Questions about Humour
Short answers, pulled from the story.
What does the word humour mean and where does it come from?
Humour is the tendency of experiences to provoke laughter and provide amusement. The term derives from the humoral medicine of the ancient Greeks, who taught that the balance of body fluids called humours controlled human health and emotion. The Latin humor meant body fluid.
What is the benign-violation theory of humour?
The benign-violation theory, endorsed by Peter McGraw, says humour only occurs when something seems wrong, unsettling, or threatening, but simultaneously seems okay, acceptable, or safe. It frames humour as a way to remove the awkward or uneasy feeling of social interactions.
What are the four styles of humour in psychology?
Research proposes two types of humour, adaptive and maladaptive, each with two styles, making four in total. Adaptive humour consists of affiliative and self-enhancing styles, while maladaptive humour consists of aggressive and self-defeating styles. Adaptive styles link to better wellbeing, and maladaptive styles link to higher anxiety and depression.
How did ancient Greek philosophers explain humour?
Western humour theory begins with Plato, who in the Philebus attributed to Socrates the view that the essence of the ridiculous is ignorance in the weak who cannot retaliate when ridiculed. Aristotle later suggested in the Poetics that an ugliness which does not disgust is fundamental to humour.
Does humour make someone more attractive as a partner?
Women rate humorous men as more desirable for a serious relationship or marriage, but only when those men are also physically attractive. Self-deprecating humour can increase desirability when other variables are favourable, though funny men are also perceived as less intellectual and less honest.
What did studies find about humour and pain tolerance?

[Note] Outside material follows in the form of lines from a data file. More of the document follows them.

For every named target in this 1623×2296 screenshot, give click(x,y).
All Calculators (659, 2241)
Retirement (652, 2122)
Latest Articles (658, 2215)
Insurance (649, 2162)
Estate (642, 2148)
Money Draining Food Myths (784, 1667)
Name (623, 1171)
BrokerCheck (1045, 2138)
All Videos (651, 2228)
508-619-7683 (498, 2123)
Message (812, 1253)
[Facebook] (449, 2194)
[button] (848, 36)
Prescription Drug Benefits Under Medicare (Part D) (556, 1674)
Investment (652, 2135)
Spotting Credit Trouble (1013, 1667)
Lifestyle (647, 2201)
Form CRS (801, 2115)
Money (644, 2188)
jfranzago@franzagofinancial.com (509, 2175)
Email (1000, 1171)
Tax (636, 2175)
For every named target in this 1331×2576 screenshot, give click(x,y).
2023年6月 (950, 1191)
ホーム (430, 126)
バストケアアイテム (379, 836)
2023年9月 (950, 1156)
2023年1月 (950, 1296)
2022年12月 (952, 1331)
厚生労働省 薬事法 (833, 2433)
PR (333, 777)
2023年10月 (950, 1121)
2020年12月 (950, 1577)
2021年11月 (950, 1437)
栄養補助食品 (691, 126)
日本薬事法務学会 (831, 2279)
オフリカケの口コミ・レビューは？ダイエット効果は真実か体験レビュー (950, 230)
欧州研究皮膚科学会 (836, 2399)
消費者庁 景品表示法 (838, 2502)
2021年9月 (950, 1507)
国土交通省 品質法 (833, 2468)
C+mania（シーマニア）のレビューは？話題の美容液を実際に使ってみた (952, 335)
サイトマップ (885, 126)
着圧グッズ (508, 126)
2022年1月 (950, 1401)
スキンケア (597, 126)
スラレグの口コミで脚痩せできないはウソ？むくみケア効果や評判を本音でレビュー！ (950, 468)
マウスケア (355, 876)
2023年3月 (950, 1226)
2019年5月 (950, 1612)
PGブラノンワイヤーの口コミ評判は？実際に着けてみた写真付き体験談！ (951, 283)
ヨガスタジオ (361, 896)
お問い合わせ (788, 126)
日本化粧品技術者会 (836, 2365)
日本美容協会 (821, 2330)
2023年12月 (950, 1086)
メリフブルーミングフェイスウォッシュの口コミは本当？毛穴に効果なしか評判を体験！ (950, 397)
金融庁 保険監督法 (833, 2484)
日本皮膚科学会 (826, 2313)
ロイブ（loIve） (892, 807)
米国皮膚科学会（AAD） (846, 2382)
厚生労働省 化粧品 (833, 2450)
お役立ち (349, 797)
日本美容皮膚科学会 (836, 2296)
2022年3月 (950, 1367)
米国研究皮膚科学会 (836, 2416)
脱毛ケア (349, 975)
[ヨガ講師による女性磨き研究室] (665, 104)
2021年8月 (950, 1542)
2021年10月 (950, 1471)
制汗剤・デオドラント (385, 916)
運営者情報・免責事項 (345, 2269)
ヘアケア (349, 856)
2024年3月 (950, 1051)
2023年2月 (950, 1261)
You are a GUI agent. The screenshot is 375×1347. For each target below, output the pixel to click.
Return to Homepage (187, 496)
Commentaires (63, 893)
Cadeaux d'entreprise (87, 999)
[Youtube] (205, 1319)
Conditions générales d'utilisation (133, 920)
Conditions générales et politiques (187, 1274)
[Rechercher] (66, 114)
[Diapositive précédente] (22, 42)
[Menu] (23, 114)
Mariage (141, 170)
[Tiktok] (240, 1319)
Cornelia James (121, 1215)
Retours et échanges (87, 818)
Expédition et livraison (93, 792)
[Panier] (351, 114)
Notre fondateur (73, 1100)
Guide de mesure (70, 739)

A 1994 study by Karen Zwyer, Barbara Velker, and Willibald Ruch used the cold pressor test and found that participants who watched a humorous video clip showed higher pain thresholds and tolerance afterward. There was no significant difference between the cheerfulness, exhilaration, and humour-production groups.
How is humour viewed in Chinese culture?
Confucianist and Neo-Confucian orthodoxy traditionally looked down on humour as subversive or unseemly, though the Analects shows the Master fond of self-deprecation. During the 1930s, Lin Yutang's transliteration youmo caught on as a new term for humour, and forms of humour have flourished again since social liberalisation in the 1980s.